You will need a Dutch oven with a heavy bottom. Make sure you have stew meat or round steak ready for the base of your soup. If you’re using a leftover piece of meat, cut it into pieces and start as if you have already browned the meat. Check your cupboard, refrigerator and freezer to see what you have to use for vegetables. Some of my favorite items are my homemade stewed tomatoes, frozen corn, green beans and zucchini. Let’s put it all together and be prepared for a fantastic soup.

Beef Vegetable Soup

Ingredients
2 lbs. stew meat, cut in 1½-inch pieces
1/2 cup flour
2 tsp. salt
1 tsp. pepper
3-4 tablespoons olive oil
1 large onion, chopped
5 cloves of garlic, minced
3 carrots, sliced in rings
5 stalks of celery, sliced
6 medium red potatoes, cut into bite size pieces
1 tablespoon Italian seasoning
1 large can stew tomatoes
1 48-oz. beef broth
1 cup frozen corn
1 cup frozen green beans
1 cup zucchini (optional)

After you have cut the stew meat into 1½-inch pieces, salt and pepper the meat. Place the meat a zip lock bag and add the flour. Close the bag and shake, covering the meat pieces with flour; set aside. In the Dutch oven, heat the oil. Place each piece of meat into the hot oil. Cook 3 to 4 minutes, flipping, cooking another 2 to 3 minutes until the meat browns on all sides. Once the meat is browned, add onions, carrots, garlic and celery cook for 4 more minutes, stirring until the onions become translucent and the celery and carrot start to soften. Add beef broth, Italian seasoning, stewed tomatoes and potatoes. Reduce the heat and simmer for 1 hour. Add the remaining vegetables and cook until tender, about 30 minutes.   

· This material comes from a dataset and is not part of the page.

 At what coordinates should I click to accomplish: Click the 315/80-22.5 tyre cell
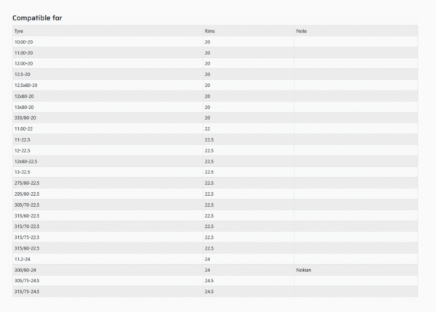[27, 248]
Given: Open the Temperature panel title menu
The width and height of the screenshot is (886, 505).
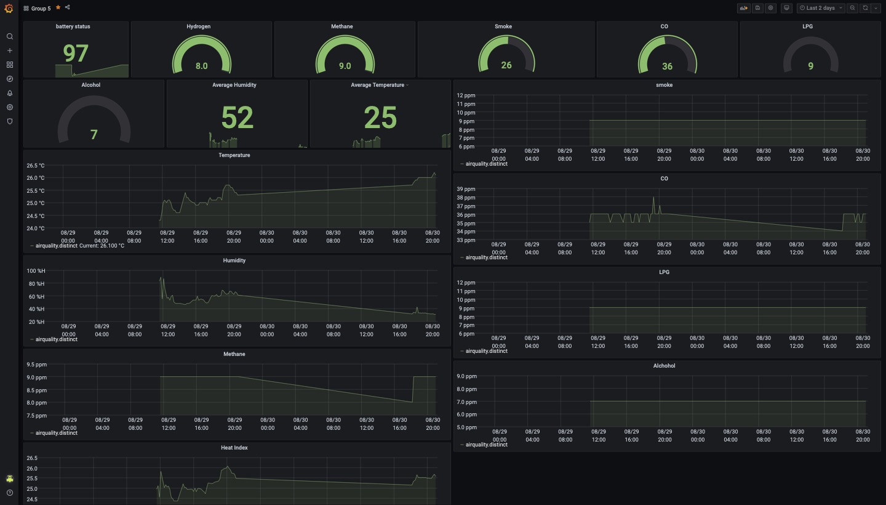Looking at the screenshot, I should pos(234,155).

This soup is great the next day when the flavors have had time to marry and the richness of the broth thickens a bit. This soup is easily frozen for later use, but I’ll bet that it won’t ever make it to the freezer. The family will devour the entire pot.

This soup is best served with French bread or my quick dinner rolls, which take only an hour to make. These rolls are great with soups or for your upcoming Thanksgiving dinner. They are made with instant yeast, which rises faster than regular yeast. I was surprised when I first made these to see how close they were to tasting like my original bread recipe.

One Hour Dinner Rolls

Ingredients
1/2 cup warm water
1½ tablespoon instant yeast
1/3 cup buttermilk
2 tablespoon oil
1/4 cup sugar
1/4 teaspoon salt
1 egg
3 cups flour

In a large bowl, combine warm water, yeast, buttermilk, oil and sugar. Let rest for 5 to 10 minutes or until bubbly or until the yeast starts working. Add the salt and egg with 2 cups of the flour. Beat until smooth. Mix in enough flour to make a soft smooth dough. Let the dough rest again for 5 minutes. This lets the gluten in the flour start to work. Form 12 rolls by shaping the dough into balls. Place the dough balls into a greased 9 x 13 baking pan. Cover with plastic wrap and let rise for about 30 minutes while preheating the oven to 350 degrees. When the dough has doubled in size, remove the plastic wrap and bake in the preheated oven for 15 minutes or until golden brown. Remove and brush with softened butter while still hot.  

This combination of tender beef and soft vegetables in a delicious rich broth and warm butter rolls that practically melt in your mouth is sure to become one of your new family favorites to warm you up on a cold night. From my recipe card box, I hope, to yours.